Show me each line of the listing below where the word "menu" appears.

Data section
<<<<

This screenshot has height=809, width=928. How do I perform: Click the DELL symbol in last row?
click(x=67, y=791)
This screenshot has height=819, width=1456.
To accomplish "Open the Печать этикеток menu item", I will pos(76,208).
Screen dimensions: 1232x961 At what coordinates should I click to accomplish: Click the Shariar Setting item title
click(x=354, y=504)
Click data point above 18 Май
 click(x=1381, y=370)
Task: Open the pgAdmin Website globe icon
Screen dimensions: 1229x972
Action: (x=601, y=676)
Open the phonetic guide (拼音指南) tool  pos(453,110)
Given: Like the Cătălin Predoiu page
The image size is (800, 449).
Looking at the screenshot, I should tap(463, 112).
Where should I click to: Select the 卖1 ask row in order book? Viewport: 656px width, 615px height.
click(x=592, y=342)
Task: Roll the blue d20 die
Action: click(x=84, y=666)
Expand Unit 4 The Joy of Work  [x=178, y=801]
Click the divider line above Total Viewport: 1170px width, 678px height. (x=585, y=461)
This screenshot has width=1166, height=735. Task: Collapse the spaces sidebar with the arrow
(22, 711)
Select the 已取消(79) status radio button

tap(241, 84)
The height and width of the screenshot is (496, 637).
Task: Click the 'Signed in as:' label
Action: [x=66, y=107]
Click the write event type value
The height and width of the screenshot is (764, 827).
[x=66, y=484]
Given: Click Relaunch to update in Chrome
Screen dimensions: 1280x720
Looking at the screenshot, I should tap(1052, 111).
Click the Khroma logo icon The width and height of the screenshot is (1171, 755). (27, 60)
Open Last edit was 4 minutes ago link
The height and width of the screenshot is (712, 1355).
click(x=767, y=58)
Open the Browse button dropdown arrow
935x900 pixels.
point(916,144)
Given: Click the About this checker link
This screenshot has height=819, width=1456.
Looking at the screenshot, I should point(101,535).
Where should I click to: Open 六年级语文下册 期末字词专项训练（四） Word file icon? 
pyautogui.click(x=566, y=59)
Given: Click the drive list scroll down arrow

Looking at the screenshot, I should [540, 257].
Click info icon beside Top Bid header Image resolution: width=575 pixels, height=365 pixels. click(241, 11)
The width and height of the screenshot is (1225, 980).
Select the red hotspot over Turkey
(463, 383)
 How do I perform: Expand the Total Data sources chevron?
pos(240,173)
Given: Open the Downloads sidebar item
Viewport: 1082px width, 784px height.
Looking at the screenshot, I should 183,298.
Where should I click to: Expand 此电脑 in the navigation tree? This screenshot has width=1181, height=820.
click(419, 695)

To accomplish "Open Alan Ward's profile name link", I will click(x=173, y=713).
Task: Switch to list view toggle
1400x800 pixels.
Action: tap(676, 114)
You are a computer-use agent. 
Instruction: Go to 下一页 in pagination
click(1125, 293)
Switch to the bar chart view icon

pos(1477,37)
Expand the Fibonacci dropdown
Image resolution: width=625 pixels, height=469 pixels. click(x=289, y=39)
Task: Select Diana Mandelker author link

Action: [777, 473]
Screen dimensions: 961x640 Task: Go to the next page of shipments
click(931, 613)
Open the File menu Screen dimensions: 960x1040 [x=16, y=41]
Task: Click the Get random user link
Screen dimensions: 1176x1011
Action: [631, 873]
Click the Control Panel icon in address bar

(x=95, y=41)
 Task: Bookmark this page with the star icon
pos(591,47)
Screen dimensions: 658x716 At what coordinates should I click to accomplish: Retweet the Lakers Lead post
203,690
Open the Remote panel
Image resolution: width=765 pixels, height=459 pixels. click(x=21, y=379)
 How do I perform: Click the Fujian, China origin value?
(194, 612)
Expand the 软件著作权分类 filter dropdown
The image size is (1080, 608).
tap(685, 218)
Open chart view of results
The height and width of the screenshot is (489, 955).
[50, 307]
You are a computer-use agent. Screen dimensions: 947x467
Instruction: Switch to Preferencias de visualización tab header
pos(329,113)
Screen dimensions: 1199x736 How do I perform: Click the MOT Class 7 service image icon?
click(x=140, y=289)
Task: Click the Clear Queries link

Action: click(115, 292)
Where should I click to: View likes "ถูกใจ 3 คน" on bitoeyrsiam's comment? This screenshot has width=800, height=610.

>>>>

Expected output
To accomplish "Open the Печать этикеток menu item", I will pos(76,208).
Open the File menu Screen dimensions: 960x1040 [x=16, y=41]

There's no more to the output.